## BEGIN

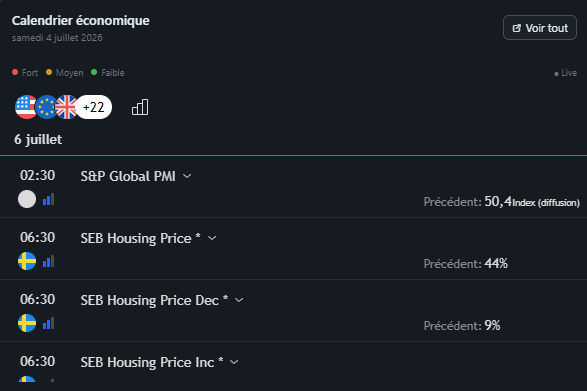Expand SEB Housing Price Inc details
Screen dimensions: 587x391
(234, 362)
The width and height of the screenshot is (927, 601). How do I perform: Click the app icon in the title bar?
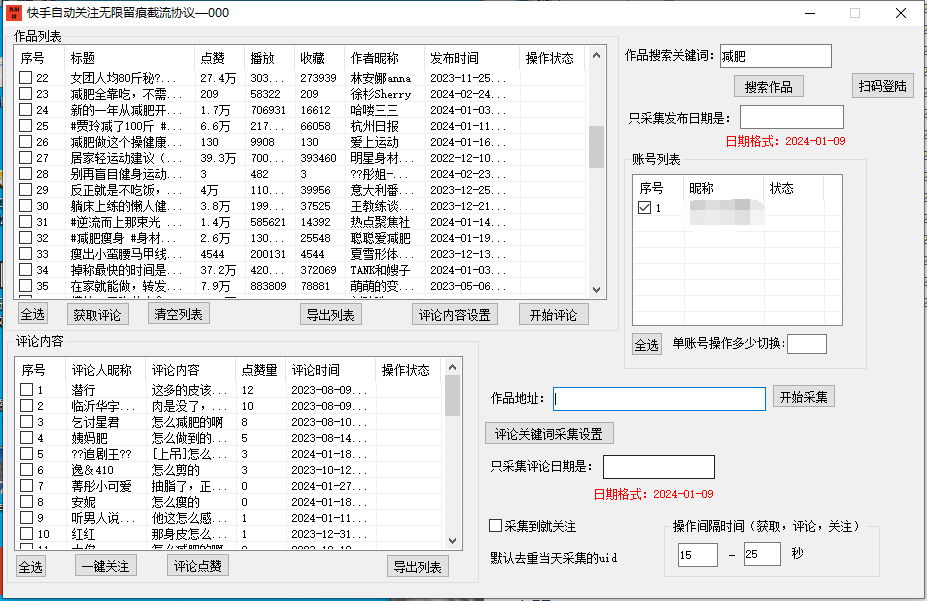(12, 13)
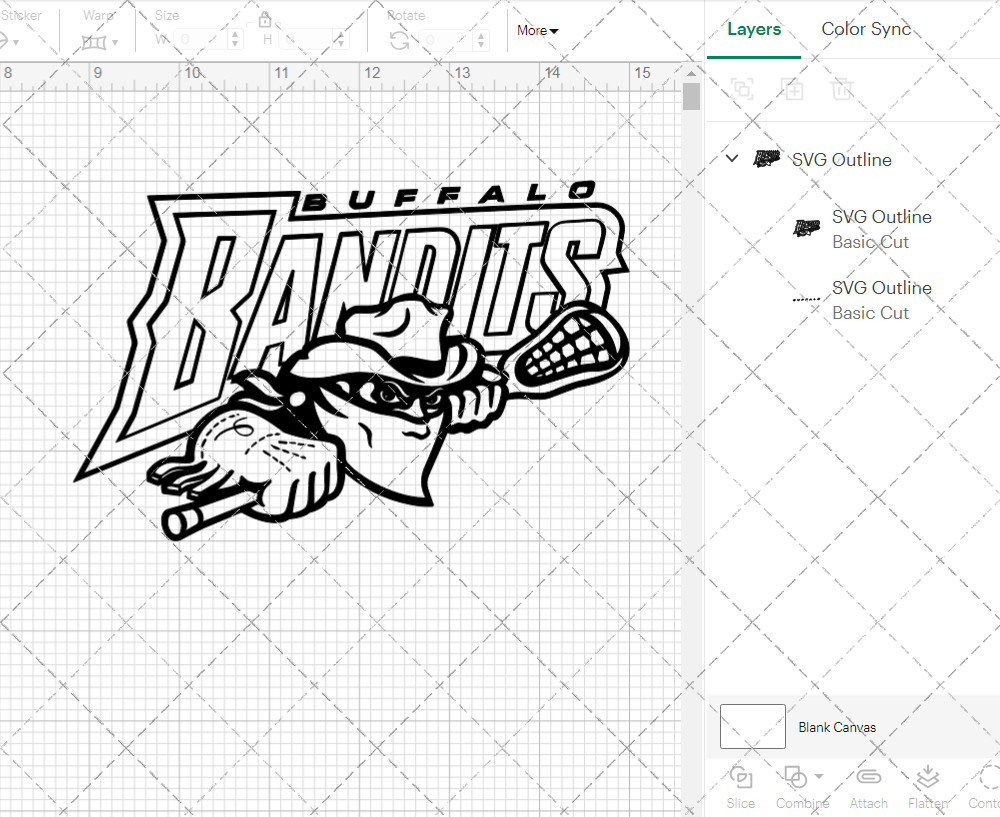
Task: Toggle the size lock aspect ratio
Action: coord(265,19)
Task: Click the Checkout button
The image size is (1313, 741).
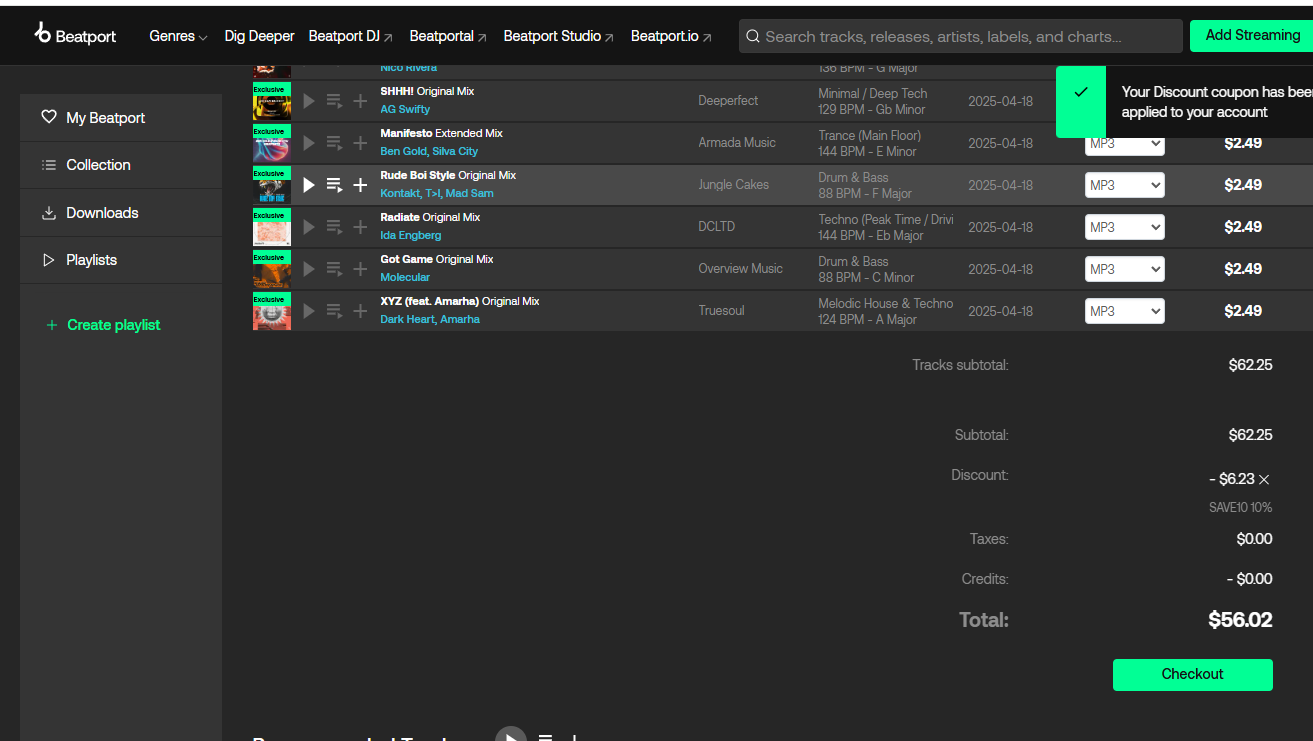Action: pyautogui.click(x=1192, y=675)
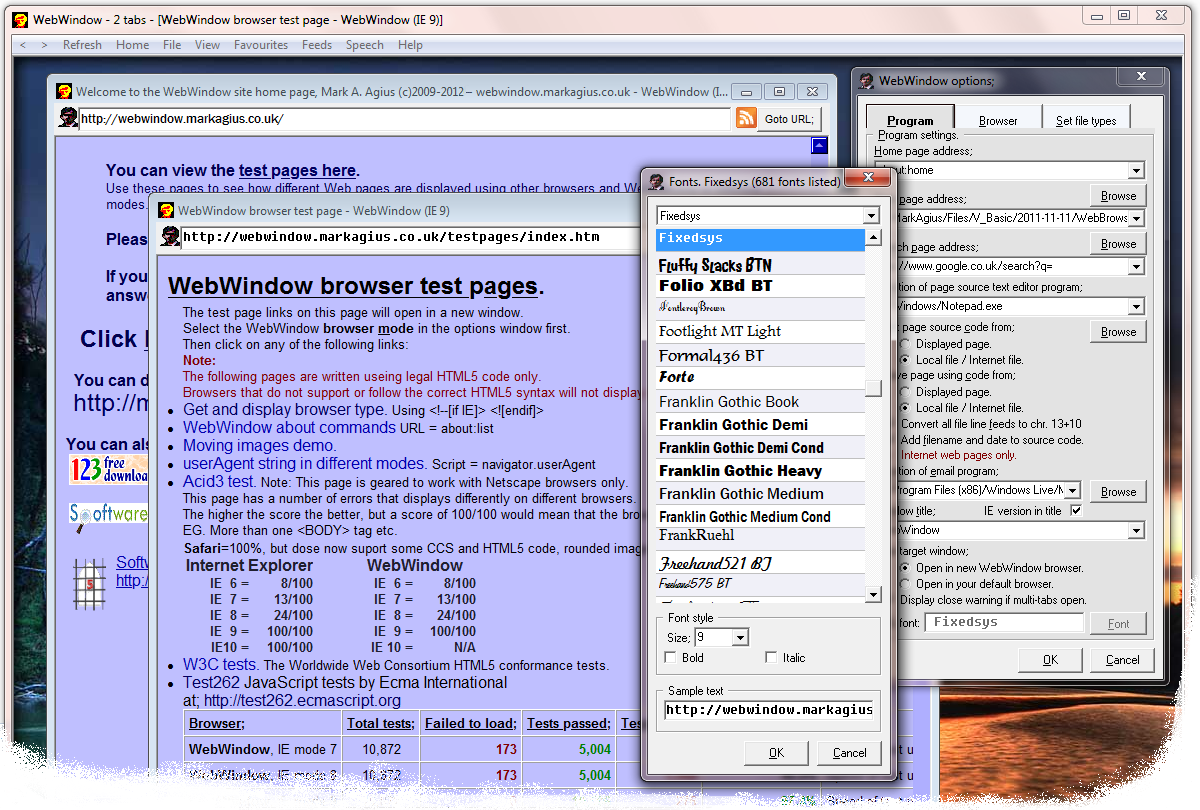
Task: Click Refresh on the main toolbar
Action: (82, 45)
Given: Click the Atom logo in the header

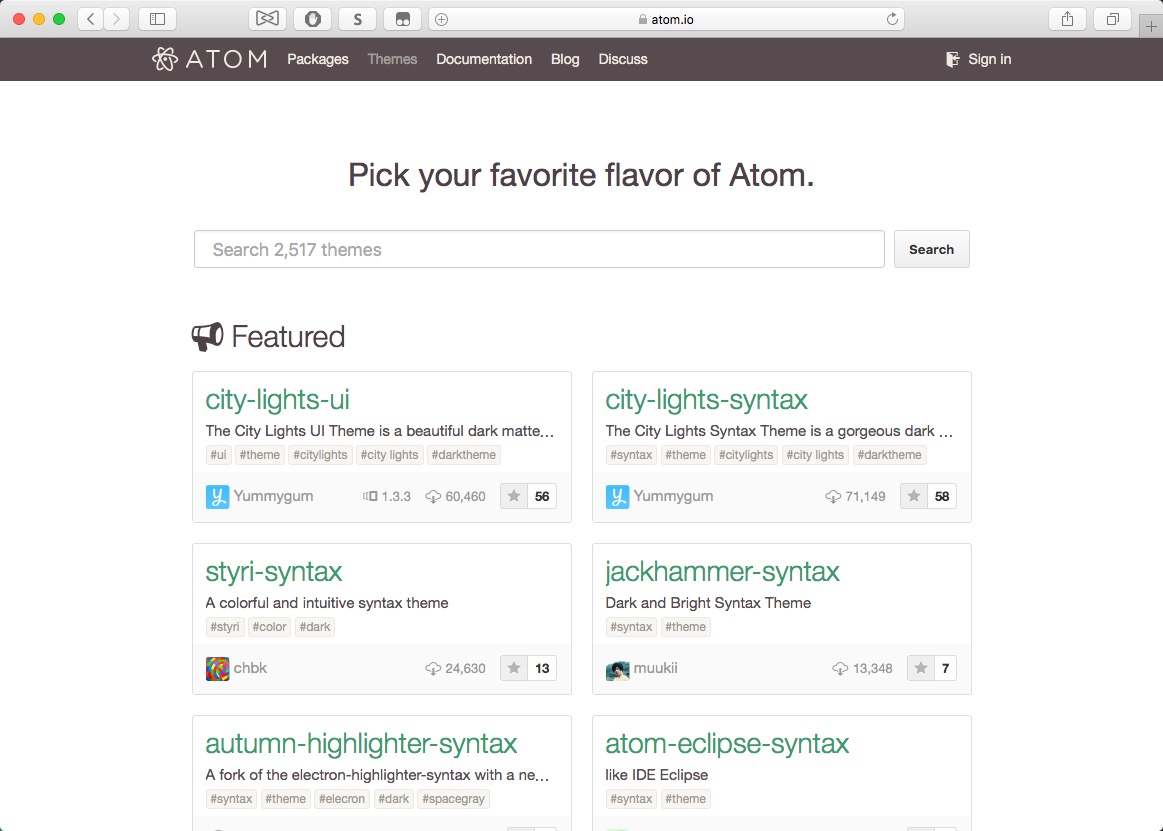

## END

§ What to produce
Can you copy every line of the records above word for word, leaving out the pictures?

§ Task result
Expand SEB Housing Price Inc details
Screen dimensions: 587x391
(234, 362)
The width and height of the screenshot is (927, 601). How do I perform: Click the app icon in the title bar?
(12, 13)
Task: Toggle the size lock aspect ratio
Action: coord(265,19)
Task: Click the Checkout button
The image size is (1313, 741).
Action: pyautogui.click(x=1192, y=675)
Task: Click Refresh on the main toolbar
Action: (82, 45)
Given: Click the Atom logo in the header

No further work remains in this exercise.